#### WHAT IS NEEDED:
Where does the string "tipp" appear in the records? Copy each line that holds it.

#### Stored data entries:
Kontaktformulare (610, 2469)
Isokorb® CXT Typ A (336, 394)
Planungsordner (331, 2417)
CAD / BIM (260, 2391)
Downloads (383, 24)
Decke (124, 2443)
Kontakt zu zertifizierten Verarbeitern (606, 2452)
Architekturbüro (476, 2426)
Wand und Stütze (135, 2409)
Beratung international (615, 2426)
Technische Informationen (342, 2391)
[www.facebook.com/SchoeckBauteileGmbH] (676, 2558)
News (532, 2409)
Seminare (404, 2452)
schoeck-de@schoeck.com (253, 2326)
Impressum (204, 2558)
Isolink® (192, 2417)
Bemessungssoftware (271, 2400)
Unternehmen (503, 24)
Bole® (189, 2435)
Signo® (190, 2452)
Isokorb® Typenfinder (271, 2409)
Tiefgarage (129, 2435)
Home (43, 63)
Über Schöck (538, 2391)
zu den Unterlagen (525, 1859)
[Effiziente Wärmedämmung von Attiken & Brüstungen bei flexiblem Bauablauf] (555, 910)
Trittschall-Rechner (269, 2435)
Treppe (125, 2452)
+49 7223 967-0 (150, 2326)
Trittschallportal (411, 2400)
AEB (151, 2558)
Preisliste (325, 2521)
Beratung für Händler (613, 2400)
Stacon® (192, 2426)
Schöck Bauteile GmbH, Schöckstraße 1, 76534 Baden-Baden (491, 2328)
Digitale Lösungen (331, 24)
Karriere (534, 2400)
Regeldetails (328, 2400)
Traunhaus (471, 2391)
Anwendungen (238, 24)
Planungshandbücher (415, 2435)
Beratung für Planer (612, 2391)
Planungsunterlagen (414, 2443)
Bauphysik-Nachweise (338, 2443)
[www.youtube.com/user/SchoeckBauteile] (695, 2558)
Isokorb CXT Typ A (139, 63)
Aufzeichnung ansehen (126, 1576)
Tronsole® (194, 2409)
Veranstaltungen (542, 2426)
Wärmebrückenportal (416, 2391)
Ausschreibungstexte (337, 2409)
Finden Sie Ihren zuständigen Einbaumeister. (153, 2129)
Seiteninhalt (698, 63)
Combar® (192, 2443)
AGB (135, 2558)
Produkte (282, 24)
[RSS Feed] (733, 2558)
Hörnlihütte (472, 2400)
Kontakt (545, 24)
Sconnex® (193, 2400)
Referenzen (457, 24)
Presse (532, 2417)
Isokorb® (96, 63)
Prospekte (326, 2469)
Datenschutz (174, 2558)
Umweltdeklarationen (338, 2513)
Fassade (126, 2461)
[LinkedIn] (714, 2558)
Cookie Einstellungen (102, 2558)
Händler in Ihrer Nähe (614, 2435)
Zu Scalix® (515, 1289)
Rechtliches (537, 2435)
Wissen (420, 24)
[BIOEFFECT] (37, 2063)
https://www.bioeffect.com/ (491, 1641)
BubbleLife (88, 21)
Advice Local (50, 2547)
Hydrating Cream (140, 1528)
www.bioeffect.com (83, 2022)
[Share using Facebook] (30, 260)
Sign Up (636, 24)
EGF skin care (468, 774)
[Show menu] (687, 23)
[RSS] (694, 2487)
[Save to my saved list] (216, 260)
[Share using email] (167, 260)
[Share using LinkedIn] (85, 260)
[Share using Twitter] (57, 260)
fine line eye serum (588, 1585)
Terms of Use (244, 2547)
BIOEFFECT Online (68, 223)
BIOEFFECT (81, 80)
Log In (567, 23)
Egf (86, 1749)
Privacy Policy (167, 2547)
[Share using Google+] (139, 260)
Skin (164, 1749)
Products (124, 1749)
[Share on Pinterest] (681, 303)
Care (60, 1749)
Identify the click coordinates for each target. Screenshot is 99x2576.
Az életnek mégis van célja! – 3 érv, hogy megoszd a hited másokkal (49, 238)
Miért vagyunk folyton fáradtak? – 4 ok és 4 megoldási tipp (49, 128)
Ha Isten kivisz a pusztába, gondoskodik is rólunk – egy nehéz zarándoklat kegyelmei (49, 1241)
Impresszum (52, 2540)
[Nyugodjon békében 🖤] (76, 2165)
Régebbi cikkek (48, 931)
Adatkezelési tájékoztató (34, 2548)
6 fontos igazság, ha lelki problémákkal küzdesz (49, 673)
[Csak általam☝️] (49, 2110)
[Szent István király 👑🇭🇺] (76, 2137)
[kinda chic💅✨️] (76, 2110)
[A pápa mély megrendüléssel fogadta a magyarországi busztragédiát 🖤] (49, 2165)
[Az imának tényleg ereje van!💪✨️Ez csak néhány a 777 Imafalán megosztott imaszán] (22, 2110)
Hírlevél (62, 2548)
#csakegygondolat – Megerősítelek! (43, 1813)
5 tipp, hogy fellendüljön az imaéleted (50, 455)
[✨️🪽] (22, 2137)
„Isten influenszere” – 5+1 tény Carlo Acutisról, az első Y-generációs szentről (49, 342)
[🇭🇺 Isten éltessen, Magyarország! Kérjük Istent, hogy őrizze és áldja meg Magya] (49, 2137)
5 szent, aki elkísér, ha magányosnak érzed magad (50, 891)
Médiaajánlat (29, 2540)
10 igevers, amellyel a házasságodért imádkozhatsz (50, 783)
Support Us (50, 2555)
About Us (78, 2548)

#### SOLUTION FOR THIS EXERCISE:
Miért vagyunk folyton fáradtak? – 4 ok és 4 megoldási tipp (49, 128)
5 tipp, hogy fellendüljön az imaéleted (50, 455)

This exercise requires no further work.